Zeki Baştürk yazdı; ELLE GELEN DÜĞÜN BAYRAM

Zeki Baştürk yazdı; ELLE GELEN DÜĞÜN BAYRAM

Köşe yazarımız Zeki Baştürk makalesinde;

Bayramlar, ulusca sevindiğimiz, mutlu olduğumuz günlerdir.  Birlikte güler, birlikte eğlenir, birlikte mutlu oluruz. Tasada ve kıvançta ortak olduğumuz günlerdir. İster ulusal isterse dinsel bayramlar olsun, tümünde aynı duyguları yaşarız. Eğlenmeye meraklı bir ulus olduğumuz için neredeyse her günümüz bayramdır. Buna uygun bir deyim bile üretmişiz: Deliye her gün bayram, deriz. Her fırsattan ve olanaktan yararlanarak bayrammiş gibi davrananlar ve günü eğlenceye çevirenler için söylenir

Toplum içinde her türden insan yaşar. Yalan söyleyeni, birbirine kazık atanı, çıkarını düşüneni çoktur ülkemizde. Nerede , ne zaman, nasıl yalan söylenecegini kimse bilemez.
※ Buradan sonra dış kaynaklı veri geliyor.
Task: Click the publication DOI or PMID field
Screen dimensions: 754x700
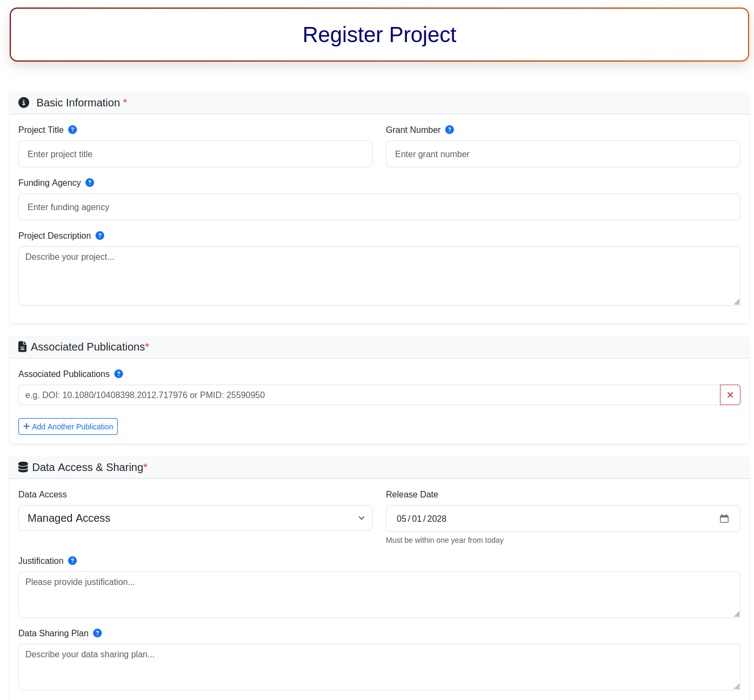Action: click(369, 395)
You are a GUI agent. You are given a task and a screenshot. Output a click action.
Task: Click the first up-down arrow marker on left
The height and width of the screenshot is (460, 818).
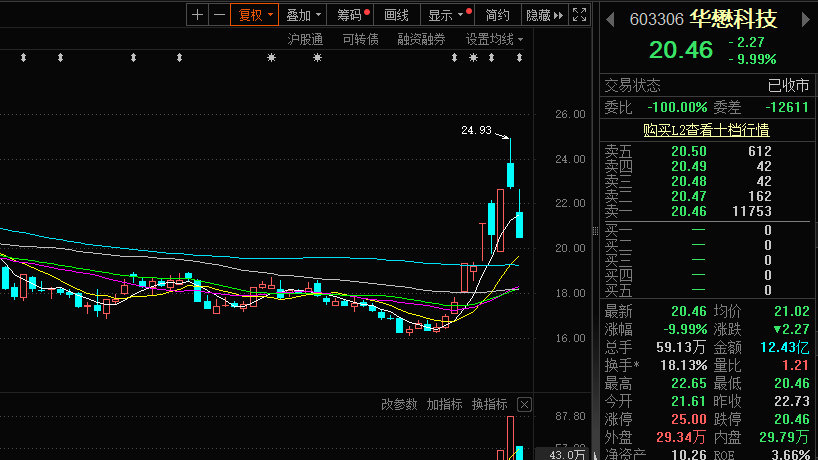[x=23, y=58]
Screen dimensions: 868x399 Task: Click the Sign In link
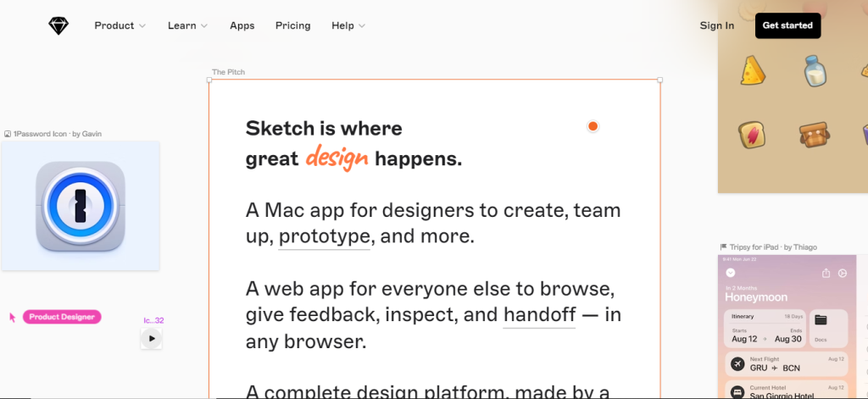pyautogui.click(x=717, y=25)

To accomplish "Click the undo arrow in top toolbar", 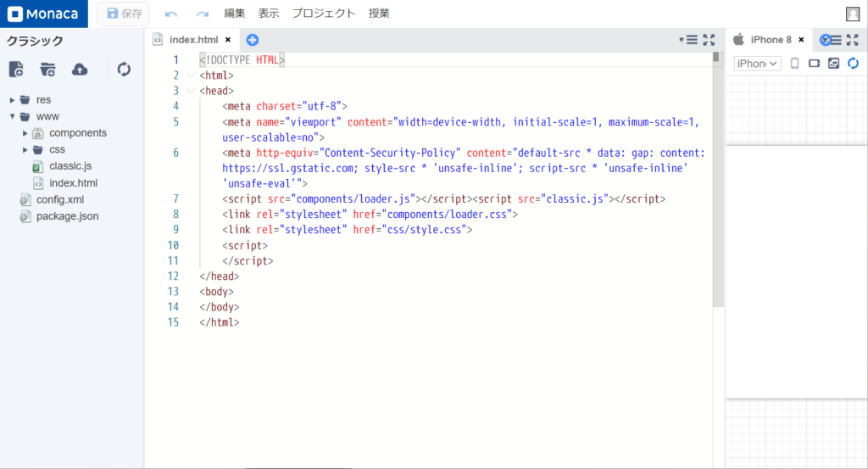I will click(x=171, y=14).
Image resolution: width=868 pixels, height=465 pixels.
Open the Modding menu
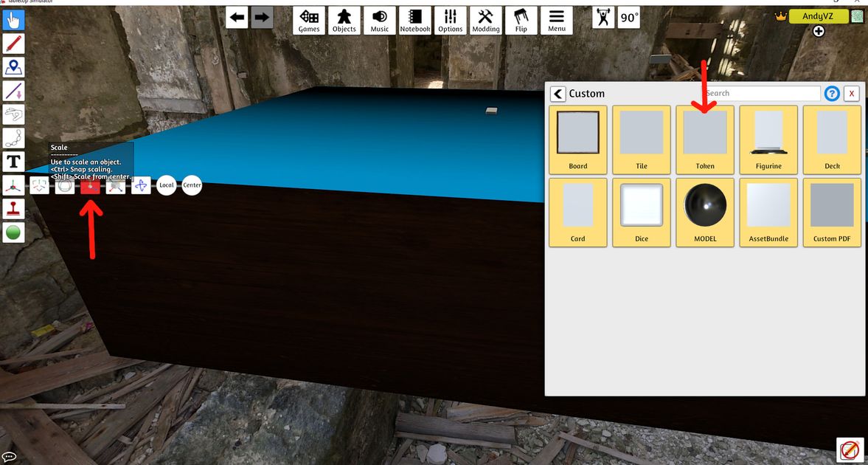click(x=485, y=21)
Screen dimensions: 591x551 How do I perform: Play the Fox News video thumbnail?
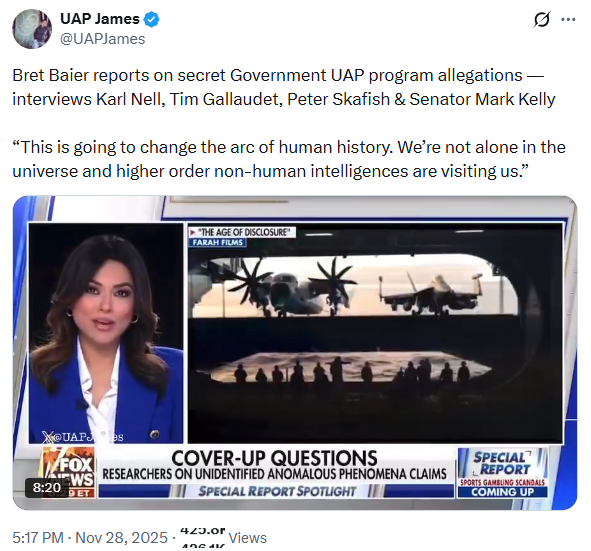(295, 353)
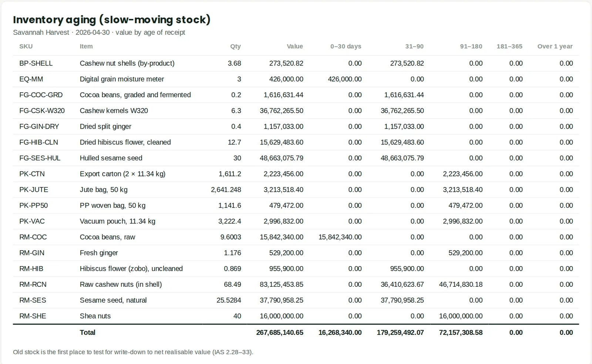
Task: Click the Inventory aging report title
Action: tap(112, 20)
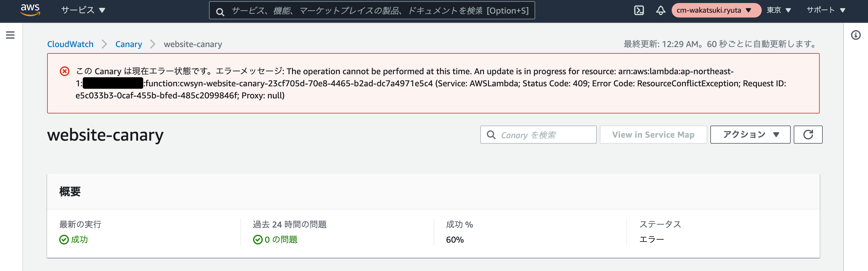Open the notifications bell icon
Image resolution: width=868 pixels, height=271 pixels.
[x=660, y=10]
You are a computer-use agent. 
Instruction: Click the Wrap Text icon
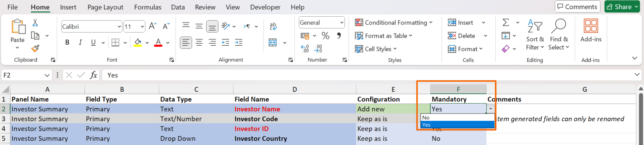coord(273,26)
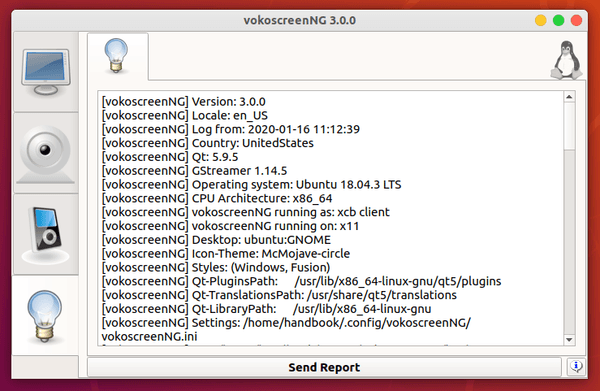
Task: Maximize window with the green button
Action: point(559,20)
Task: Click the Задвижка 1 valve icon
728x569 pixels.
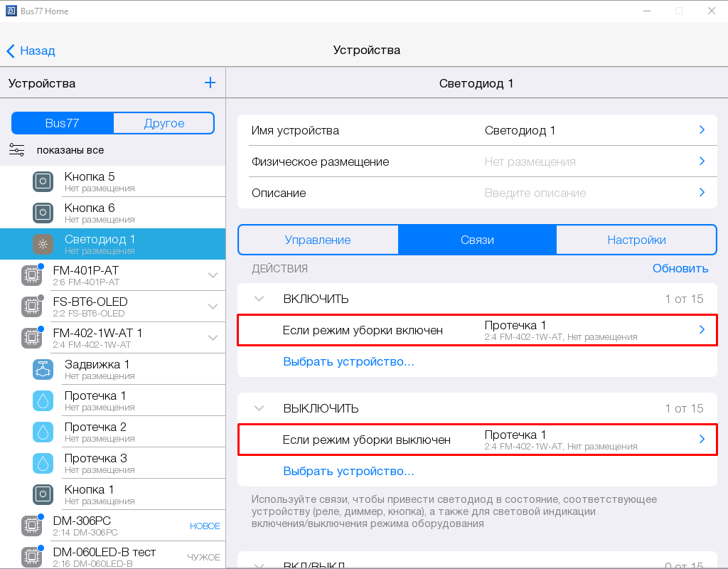Action: 43,369
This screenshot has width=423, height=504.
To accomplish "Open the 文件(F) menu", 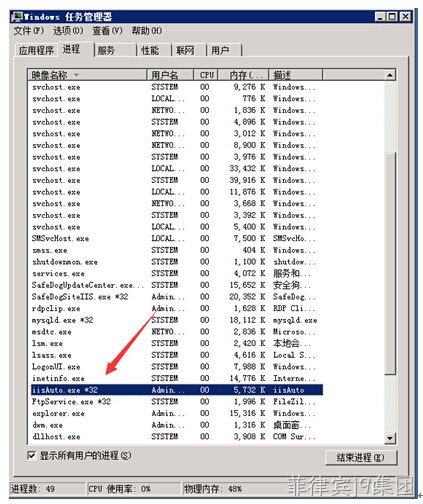I will coord(29,31).
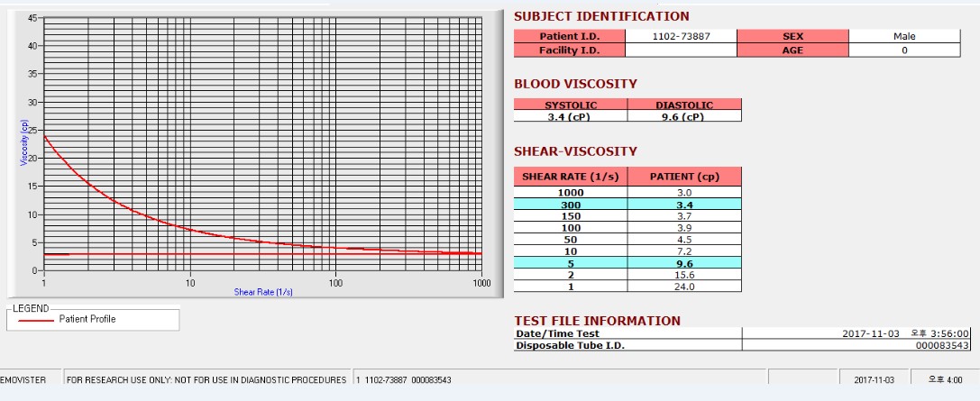The height and width of the screenshot is (401, 980).
Task: Click the status bar date 2017-11-03
Action: click(874, 379)
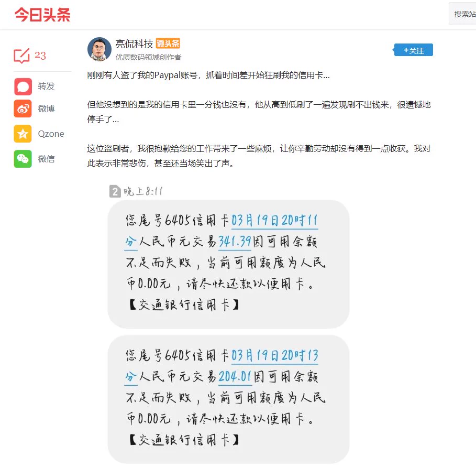This screenshot has height=468, width=476.
Task: Click the 今日头条 logo
Action: tap(42, 14)
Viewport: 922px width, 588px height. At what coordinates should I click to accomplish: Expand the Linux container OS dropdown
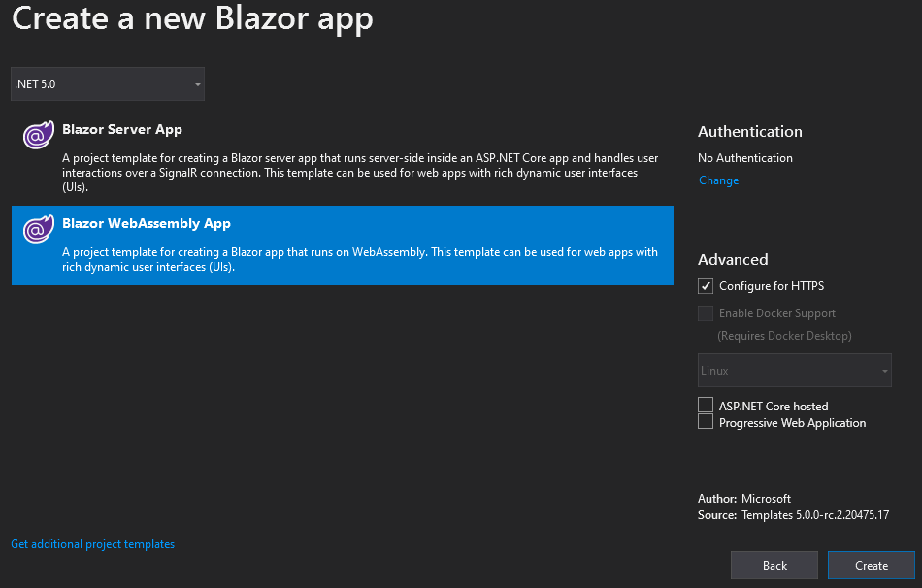[x=786, y=371]
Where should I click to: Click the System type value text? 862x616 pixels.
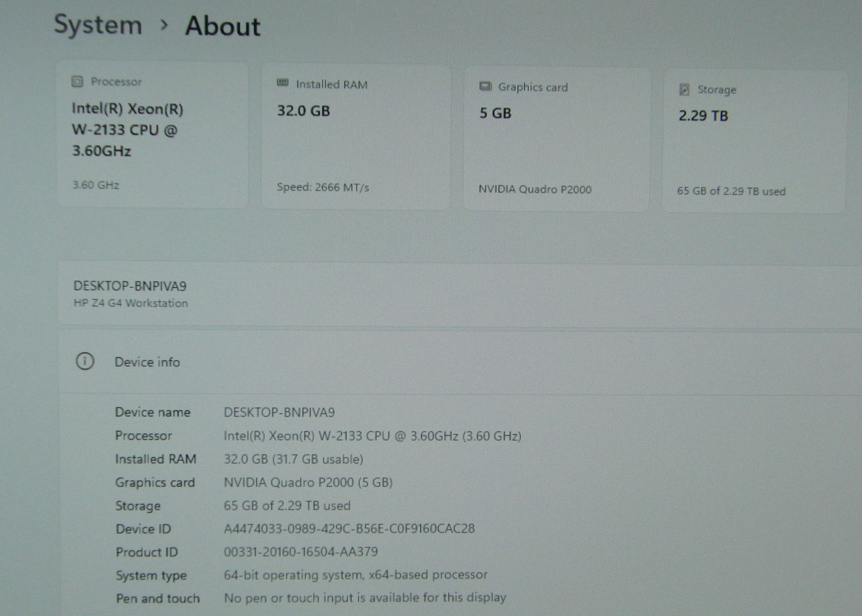point(356,575)
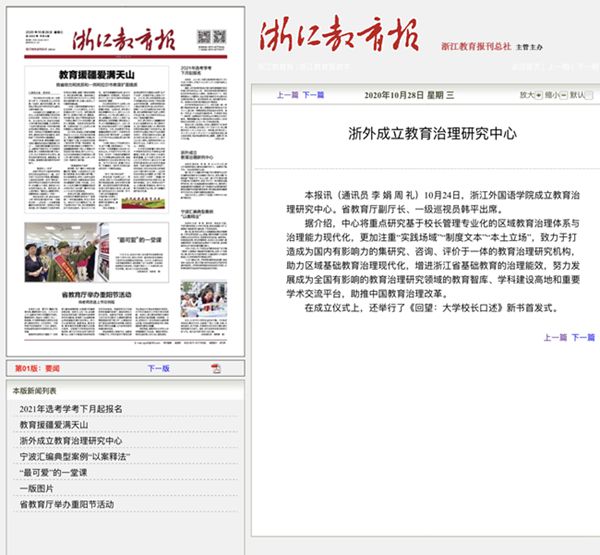The height and width of the screenshot is (555, 600).
Task: Click 上一篇 link below the article text
Action: click(556, 338)
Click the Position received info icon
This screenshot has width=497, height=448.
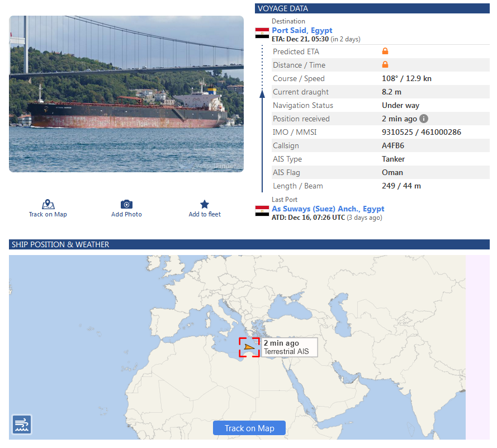pos(424,119)
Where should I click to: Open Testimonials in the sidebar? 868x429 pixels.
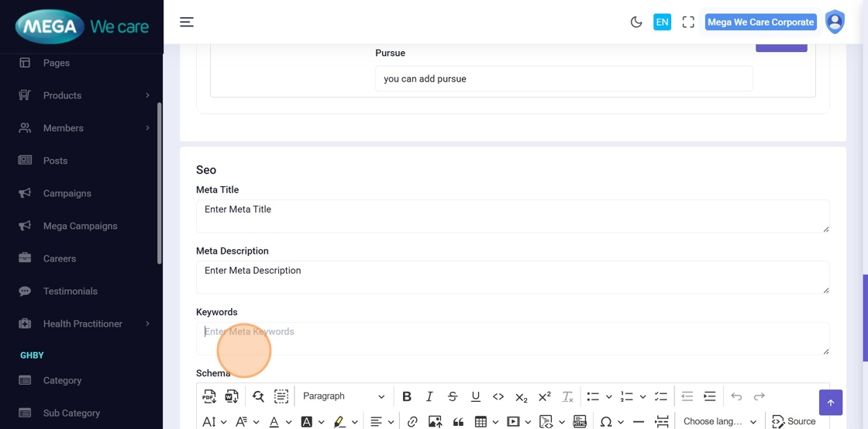[70, 291]
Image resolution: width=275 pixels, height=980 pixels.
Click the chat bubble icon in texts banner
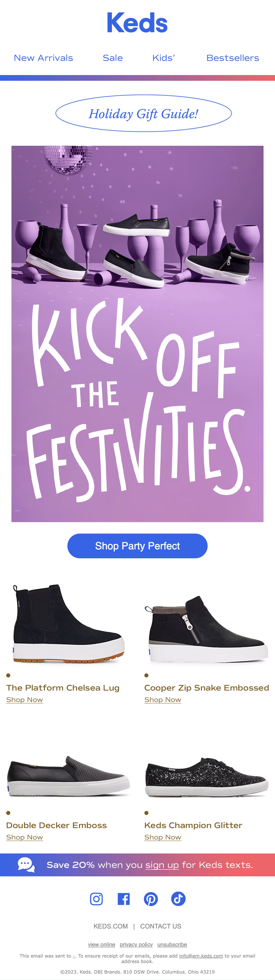coord(26,864)
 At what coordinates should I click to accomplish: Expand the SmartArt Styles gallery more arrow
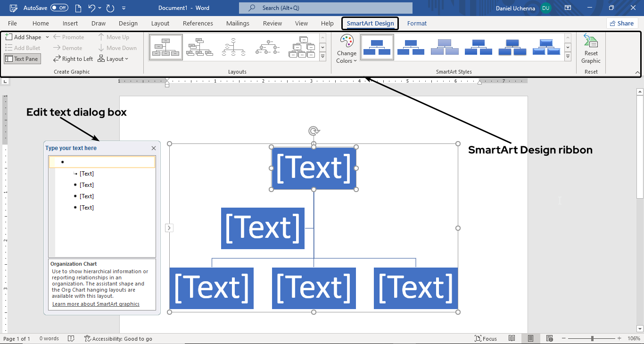click(568, 57)
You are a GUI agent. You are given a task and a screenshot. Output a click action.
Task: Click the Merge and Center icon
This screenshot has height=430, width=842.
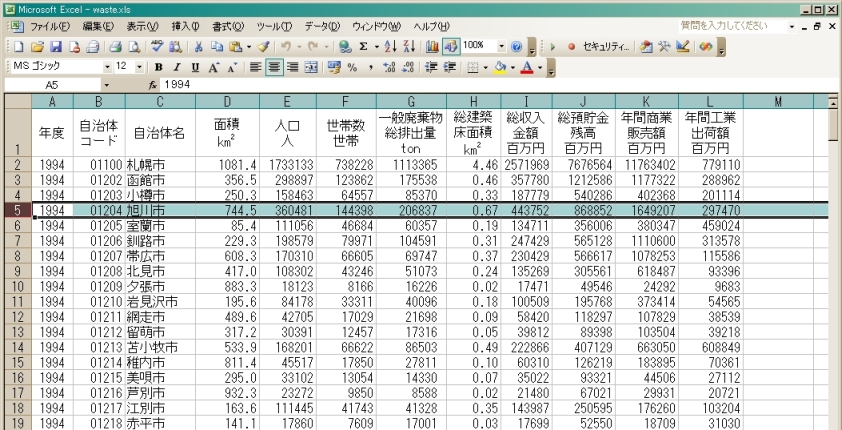310,67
Onun içindir ki ;
Arife günü yalan söyleyenin (oruç yiyenin) bayram günü yüzü kara çıkar (olur); bir sözün yalan olduğu çabuk anlaşılır ve söyleyen toplum içinde utanılacak bir duruma düşer.

Kimileyin, olumsuz bir durumdan kendine çıkar sağlamayı bekleyenler olur. Bunun için de ; l LP
At ölür, itlere bayram olur; değerli kimselerden birinin ölümü veya görevden ayrılması, kimi zaman aşağılık kimselerin işine yarar.

Kimi insanlar, dereyi görmeden paçayı sivarlar. Hemen düş kurarlar, gelecekle ilgili tasarımlar yaparlar. Bunlar için  şu önerilir:
Ayı görmeden bayram etme; bir iş gerçekleşmeden ona oldu gözüyle bakılıp sevinilmemelidir.

Kimi zaman, istemeden zorunlu durumlarda arkadaşlık kurulur, seçim zamanında olduğu gibi ittifaklar yapılır. Bunların ne  zaman ne yapacağı, masadan ne zaman ayrılacağı, ittifakı ne zaman bozacağı belli olmaz. Böyleleri için,
“Dilenciye borçlu olma, ya düğünde ister ya bayramda” denilir.  Çıkarından başka bir şey düşünmeyen kimse ile ilişki kurma, seni nerede rahatsız edeceği belli olmaz.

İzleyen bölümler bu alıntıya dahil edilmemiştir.